In a speech in Berlin, the Deputy Prime Minister criticised the suggestion “being whispered behind cupped hands” that Greece’s exit could be a good thing for the rest of Europe.

Instead, he called for Europe to show leadership to find a way out of the crisis and address the problems arising from the lack of fiscal coherence in the eurozone.

His comments echoed those of Prime Minister David Cameron who urged his fellow EU leaders to find a “lasting solution” to the eurozone crisis at the end of the latest of 18 summits on the issue in the early hours Wednesday.

Mr Clegg, who travelled to Germany with Business Secretary Vince Cable, said: “We have got to hit back against this fatalism which says that Europe can’t fix this.

“And by the way, let me challenge the fashionable assumption being whispered behind cupped hands – that for some countries, leaving the euro wouldn’t be that bad, that actually a Greek exit now would be in everyone’s best interests.

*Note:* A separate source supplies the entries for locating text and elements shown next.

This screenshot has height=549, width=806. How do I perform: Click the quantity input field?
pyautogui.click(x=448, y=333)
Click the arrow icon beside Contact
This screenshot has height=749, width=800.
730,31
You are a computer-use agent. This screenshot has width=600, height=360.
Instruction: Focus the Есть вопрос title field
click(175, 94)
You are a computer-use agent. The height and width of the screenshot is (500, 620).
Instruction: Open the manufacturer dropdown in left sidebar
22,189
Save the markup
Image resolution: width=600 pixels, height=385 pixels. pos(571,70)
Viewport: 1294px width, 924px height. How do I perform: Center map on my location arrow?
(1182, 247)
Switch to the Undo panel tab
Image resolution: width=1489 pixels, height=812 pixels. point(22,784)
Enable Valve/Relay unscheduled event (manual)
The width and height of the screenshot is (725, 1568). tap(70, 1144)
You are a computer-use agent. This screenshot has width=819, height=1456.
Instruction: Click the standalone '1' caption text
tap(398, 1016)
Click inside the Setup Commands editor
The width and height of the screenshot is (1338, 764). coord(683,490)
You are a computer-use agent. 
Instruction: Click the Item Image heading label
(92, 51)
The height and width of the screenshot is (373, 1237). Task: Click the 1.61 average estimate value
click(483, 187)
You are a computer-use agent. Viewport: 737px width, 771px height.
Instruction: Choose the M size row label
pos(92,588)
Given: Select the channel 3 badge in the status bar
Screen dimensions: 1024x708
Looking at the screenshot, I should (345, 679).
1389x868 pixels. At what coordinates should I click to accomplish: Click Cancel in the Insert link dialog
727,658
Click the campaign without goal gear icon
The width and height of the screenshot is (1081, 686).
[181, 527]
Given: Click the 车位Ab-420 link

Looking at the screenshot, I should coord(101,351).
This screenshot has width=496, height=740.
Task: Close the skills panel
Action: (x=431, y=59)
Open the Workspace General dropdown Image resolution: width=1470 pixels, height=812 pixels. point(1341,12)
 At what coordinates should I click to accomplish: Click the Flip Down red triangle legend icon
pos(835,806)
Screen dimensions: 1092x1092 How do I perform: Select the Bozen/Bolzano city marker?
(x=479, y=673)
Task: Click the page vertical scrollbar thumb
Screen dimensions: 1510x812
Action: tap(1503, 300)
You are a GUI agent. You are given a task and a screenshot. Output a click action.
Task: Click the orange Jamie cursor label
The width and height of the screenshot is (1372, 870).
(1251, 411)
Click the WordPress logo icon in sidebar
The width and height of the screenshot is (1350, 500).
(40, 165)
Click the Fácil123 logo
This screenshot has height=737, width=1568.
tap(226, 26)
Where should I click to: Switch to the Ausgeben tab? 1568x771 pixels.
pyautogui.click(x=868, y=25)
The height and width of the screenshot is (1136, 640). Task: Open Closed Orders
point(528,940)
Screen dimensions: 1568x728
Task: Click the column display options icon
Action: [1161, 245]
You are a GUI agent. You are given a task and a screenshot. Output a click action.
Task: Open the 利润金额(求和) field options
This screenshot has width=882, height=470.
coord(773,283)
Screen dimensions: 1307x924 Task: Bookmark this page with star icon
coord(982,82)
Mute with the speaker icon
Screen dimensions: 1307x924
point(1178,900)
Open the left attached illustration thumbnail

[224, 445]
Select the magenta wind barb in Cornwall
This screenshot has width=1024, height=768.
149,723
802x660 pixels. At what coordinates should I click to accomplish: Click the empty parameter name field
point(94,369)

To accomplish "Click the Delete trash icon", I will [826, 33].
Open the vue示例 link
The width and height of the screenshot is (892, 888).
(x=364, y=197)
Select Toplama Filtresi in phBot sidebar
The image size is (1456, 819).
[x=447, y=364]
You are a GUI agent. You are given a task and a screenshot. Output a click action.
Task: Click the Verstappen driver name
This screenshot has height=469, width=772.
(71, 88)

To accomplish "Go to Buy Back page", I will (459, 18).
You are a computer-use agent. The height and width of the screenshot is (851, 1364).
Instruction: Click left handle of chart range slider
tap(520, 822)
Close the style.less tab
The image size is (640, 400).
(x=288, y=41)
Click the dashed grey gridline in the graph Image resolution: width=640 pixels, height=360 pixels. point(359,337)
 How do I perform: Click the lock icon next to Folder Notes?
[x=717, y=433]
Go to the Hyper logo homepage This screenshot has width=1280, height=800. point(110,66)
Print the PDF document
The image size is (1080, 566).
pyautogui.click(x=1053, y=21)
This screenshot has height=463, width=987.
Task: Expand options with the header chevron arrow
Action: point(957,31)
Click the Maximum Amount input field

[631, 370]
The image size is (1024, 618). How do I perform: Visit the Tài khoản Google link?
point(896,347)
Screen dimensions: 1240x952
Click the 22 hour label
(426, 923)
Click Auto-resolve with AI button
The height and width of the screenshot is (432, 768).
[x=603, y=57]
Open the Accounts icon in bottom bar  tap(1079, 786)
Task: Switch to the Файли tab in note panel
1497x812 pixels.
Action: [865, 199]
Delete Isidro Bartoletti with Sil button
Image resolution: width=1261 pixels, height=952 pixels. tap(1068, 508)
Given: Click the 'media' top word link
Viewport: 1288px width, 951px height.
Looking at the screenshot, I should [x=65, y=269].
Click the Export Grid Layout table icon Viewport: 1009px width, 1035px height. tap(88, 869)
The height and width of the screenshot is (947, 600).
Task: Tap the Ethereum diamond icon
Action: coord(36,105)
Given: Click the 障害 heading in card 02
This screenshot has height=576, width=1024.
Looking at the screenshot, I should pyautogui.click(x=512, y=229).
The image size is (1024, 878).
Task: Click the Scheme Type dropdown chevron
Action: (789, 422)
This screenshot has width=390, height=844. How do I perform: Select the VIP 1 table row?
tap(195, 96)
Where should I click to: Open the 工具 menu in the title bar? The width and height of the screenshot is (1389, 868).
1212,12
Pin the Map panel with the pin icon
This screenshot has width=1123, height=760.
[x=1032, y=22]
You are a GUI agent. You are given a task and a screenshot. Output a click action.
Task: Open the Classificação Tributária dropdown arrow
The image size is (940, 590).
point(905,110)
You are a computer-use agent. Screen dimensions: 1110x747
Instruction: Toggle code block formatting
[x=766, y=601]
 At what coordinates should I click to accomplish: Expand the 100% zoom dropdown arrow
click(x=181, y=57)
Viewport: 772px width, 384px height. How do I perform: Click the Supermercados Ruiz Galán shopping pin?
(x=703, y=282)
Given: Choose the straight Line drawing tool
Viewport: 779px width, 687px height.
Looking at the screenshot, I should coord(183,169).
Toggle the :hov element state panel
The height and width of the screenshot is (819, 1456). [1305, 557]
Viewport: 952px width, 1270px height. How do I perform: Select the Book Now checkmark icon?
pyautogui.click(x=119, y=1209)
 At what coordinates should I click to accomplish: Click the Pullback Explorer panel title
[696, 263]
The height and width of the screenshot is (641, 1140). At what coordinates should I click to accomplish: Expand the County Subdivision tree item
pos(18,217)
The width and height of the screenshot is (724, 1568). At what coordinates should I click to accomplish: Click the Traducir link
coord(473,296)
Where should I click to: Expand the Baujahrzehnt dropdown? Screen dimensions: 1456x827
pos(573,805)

“My own view is that that wildly underestimates the unpredictable, irrevocable damage that could be done to a monetary union when it is shown not to be permanent.

“No rational person interested in the wealth and wellbeing of Europe’s citizens could advocate taking such a risk: not with Greece’s future, or our own.”

Mr Clegg said the faultline running through the common monetary policy was its lack of “shared fiscal arrangements”. “You cannot have a monetary union in which one country saves, exports and invests and another spends, borrows and consumes without some mechanism to make it all add up,” he added.

At the end of the Brussels summit on Wednesday, Mr Cameron voiced his frustration to fellow EU leaders, arguing for a once-and-for-all sweeping change of policy priorities to deliver growth across Europe – but without giving up on tough austerity measures.